Source to load parquet datasets.

class intake_parquet.source.ParquetSource(*args, **kwargs)[source]

Source to load parquet datasets.

Produces a dataframe.

A parquet dataset may be a single file, a set of files in a single directory or a nested set of directories containing data-files.

The implementation uses either fastparquet or pyarrow, select with the engine= kwarg.

Keyword parameters accepted by this Source:

  • columns: list of str or None

    column names to load. If None, loads all

  • index: str or None

    column to make into the index of the dataframe. If None, may be inferred from the saved matadata in certain cases.

  • filters: list of tuples

    row-group level filtering; a tuple like ('x', '>', 1) would mean that if a row-group has a maximum value less than 1 for the column x, then it will be skipped. Row-level filtering is not performed.

  • engine: ‘fastparquet’ or ‘pyarrow’

    Which backend to read with.

  • gather_statisticsbool or None (default).

    Gather the statistics for each dataset partition. By default, this will only be done if the _metadata file is available. Otherwise, statistics will only be gathered if True, because the footer of every file will be parsed (which is very slow on some systems).

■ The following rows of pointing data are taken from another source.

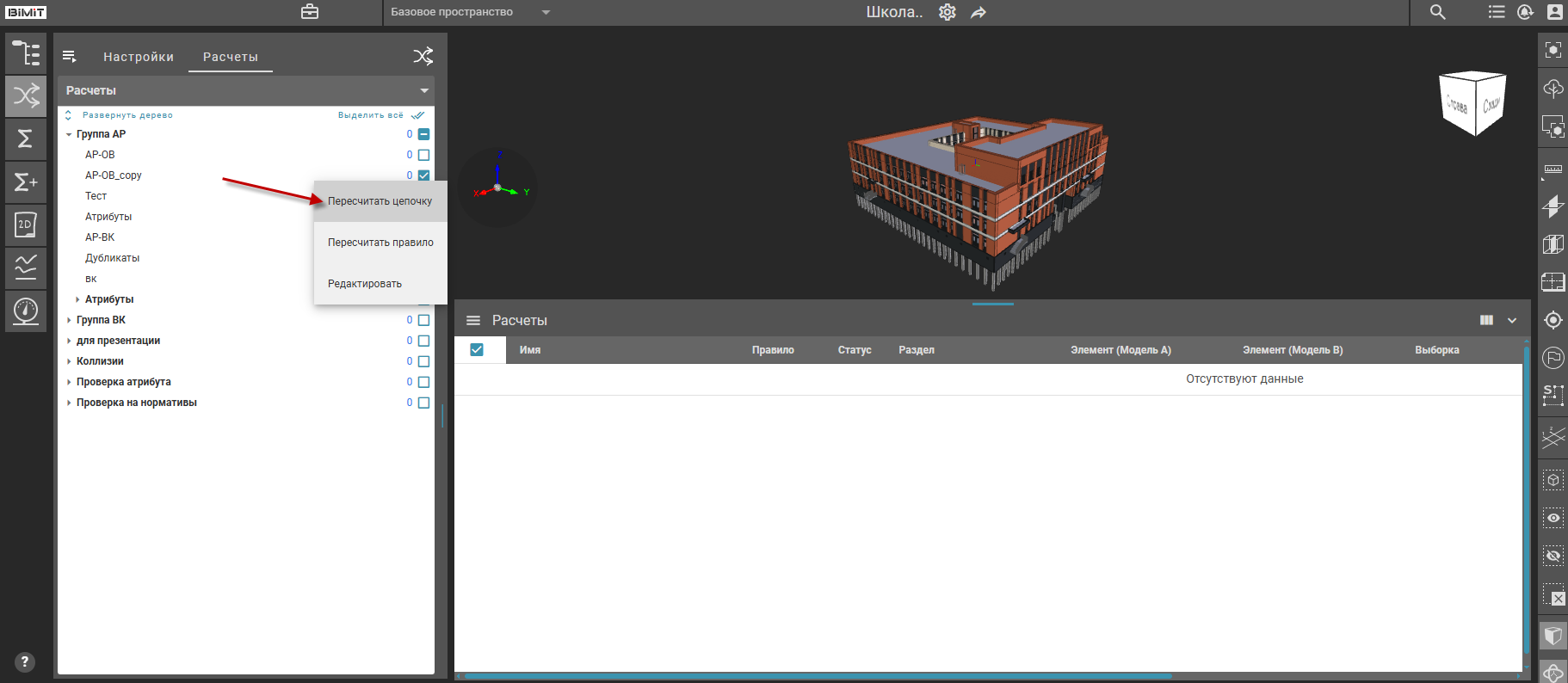Screen dimensions: 1568x683
Task: Click the sigma summation icon in sidebar
Action: 26,138
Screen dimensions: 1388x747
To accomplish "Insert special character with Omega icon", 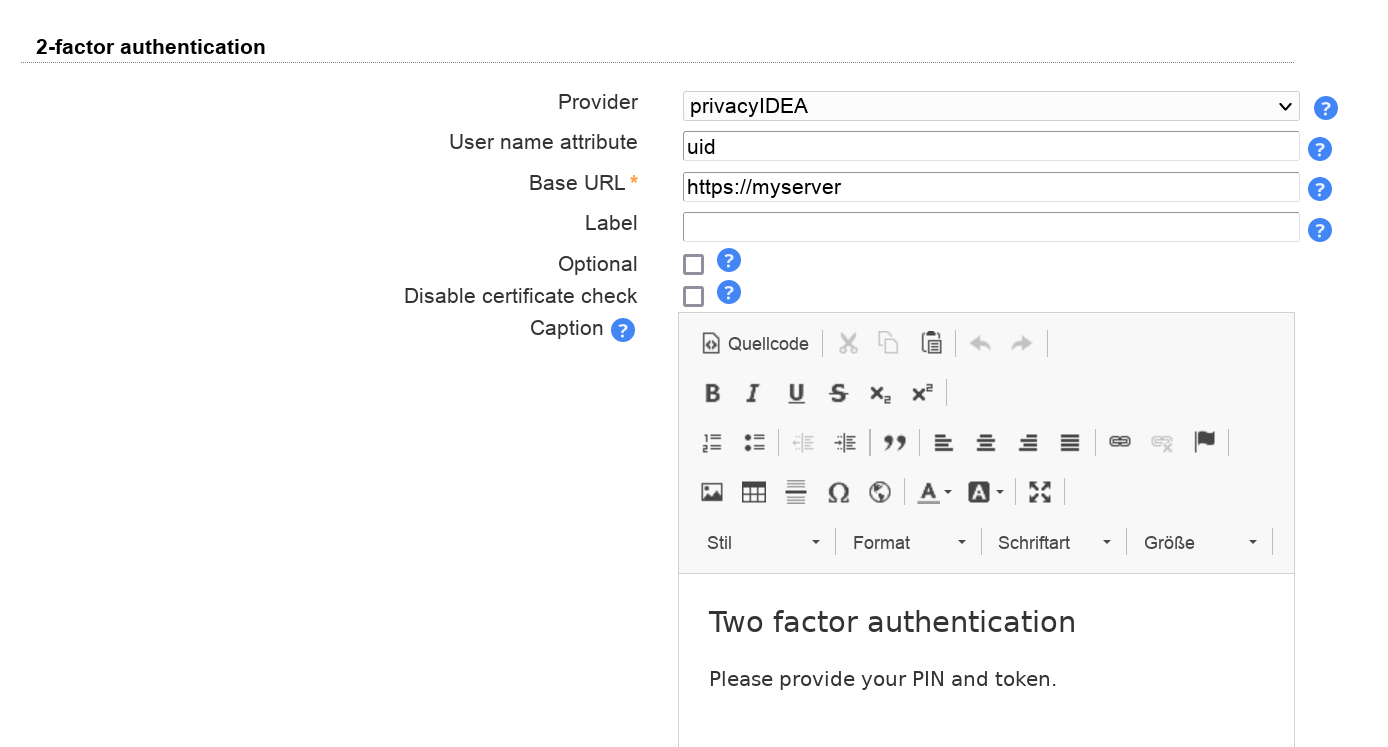I will [x=838, y=492].
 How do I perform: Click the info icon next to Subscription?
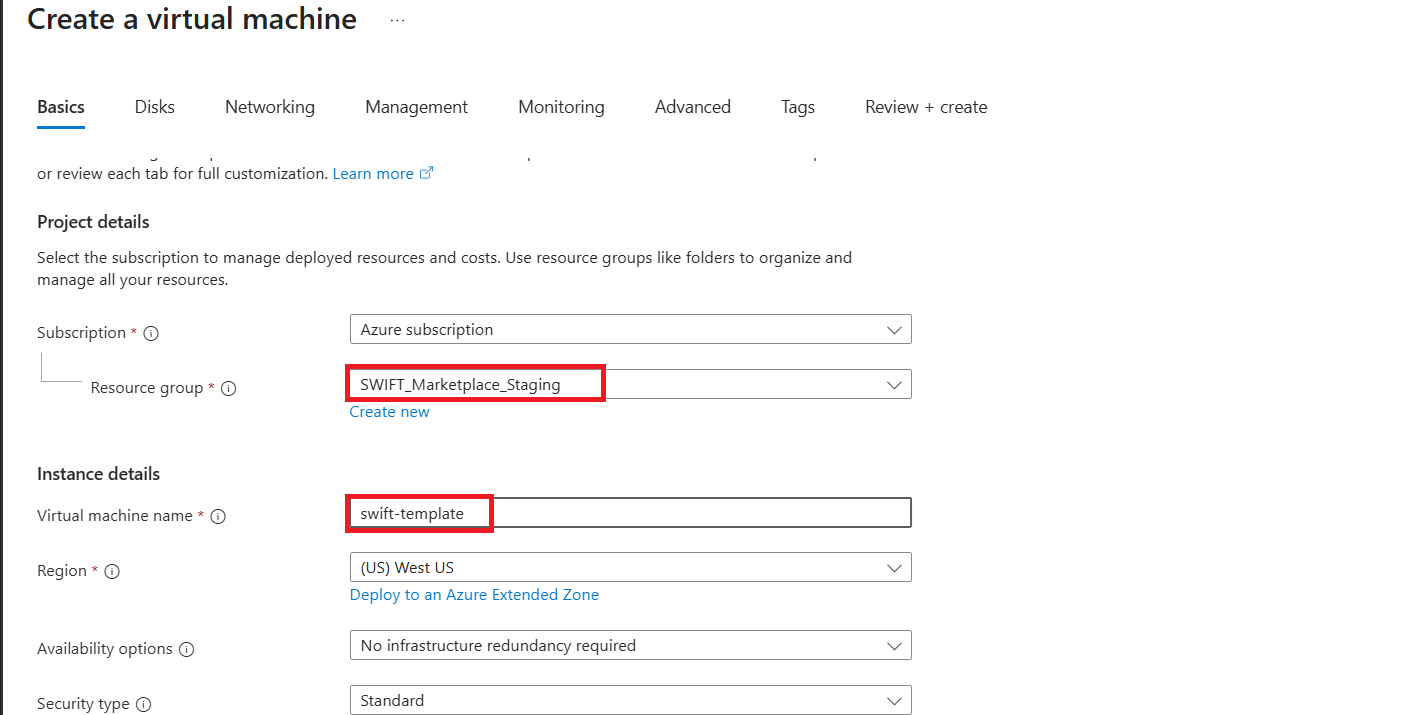tap(152, 333)
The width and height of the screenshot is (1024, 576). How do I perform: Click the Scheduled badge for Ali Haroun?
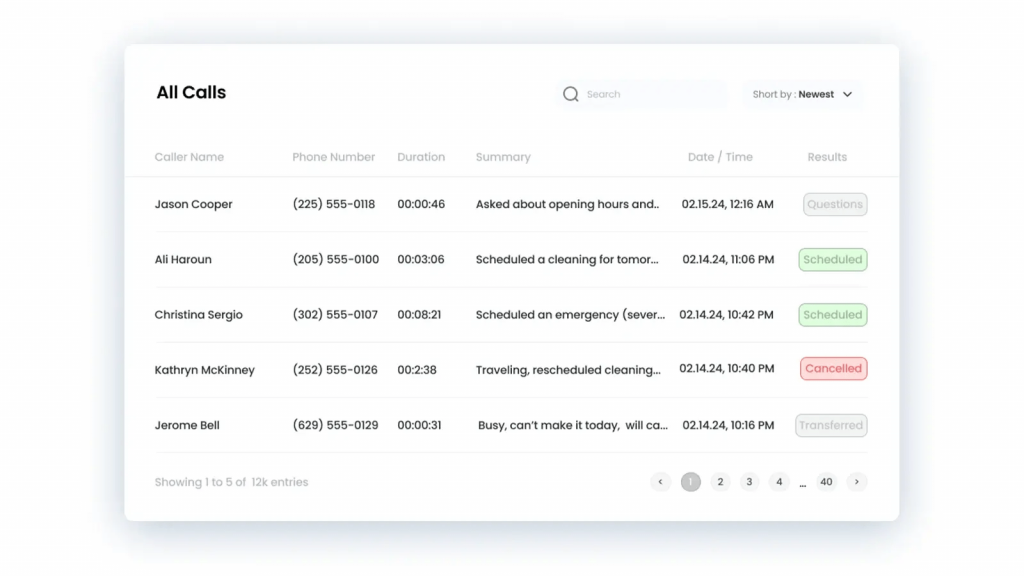832,259
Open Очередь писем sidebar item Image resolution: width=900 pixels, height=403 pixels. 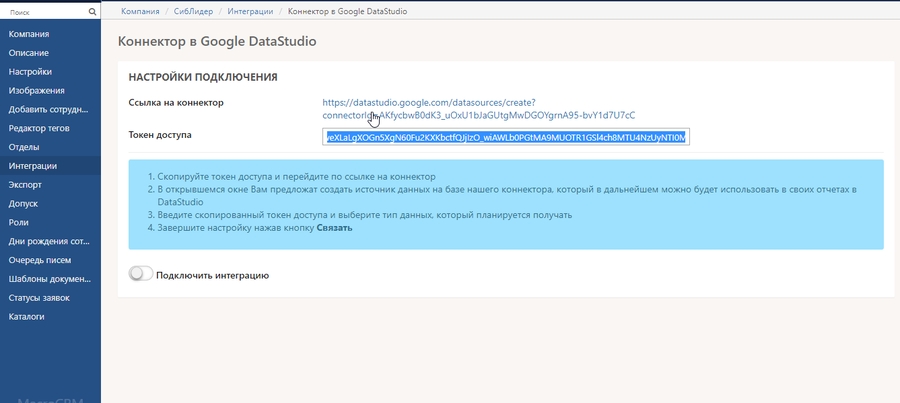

  • see dd.read_parquet() for the other named parameters that can be passed through.

Attributes
cache_dirs
classname
datashape
description
entry
gui

Source GUI, with parameter selection and plotting

has_been_persisted
hvplot

Returns a hvPlot object to provide a high-level plotting API.

is_persisted
plot

Returns a hvPlot object to provide a high-level plotting API.

plots

List custom associated quick-plots

Methods

__call__(**kwargs)

Create a new instance of this source with altered arguments

close()

Close open resources corresponding to this data source.

configure_new(**kwargs)

Create a new instance of this source with altered arguments

discover()

Open resource and populate the source attributes.

export(path, **kwargs)

Save this data for sharing with other people

get(**kwargs)

Create a new instance of this source with altered arguments

persist([ttl])

Save data from this source to local persistent storage

read()

Create single pandas dataframe from the whole data-set

read_chunked()

Return iterator over container fragments of data source

read_partition(i)

Return a part of the data corresponding to i-th partition.

to_dask()

Return a dask container for this data source

to_spark()

Produce Spark DataFrame equivalent

yaml([with_plugin])

Return YAML representation of this data-source

describe

get_persisted

set_cache_dir

read()[source]

Create single pandas dataframe from the whole data-set

to_dask()[source]

Return a dask container for this data source

to_spark()[source]

Produce Spark DataFrame equivalent

This will ignore all arguments except the urlpath, which will be directly interpreted by Spark. If you need to configure the storage, that must be done on the spark side.

This method requires intake-spark. See its documentation for how to set up a spark Session.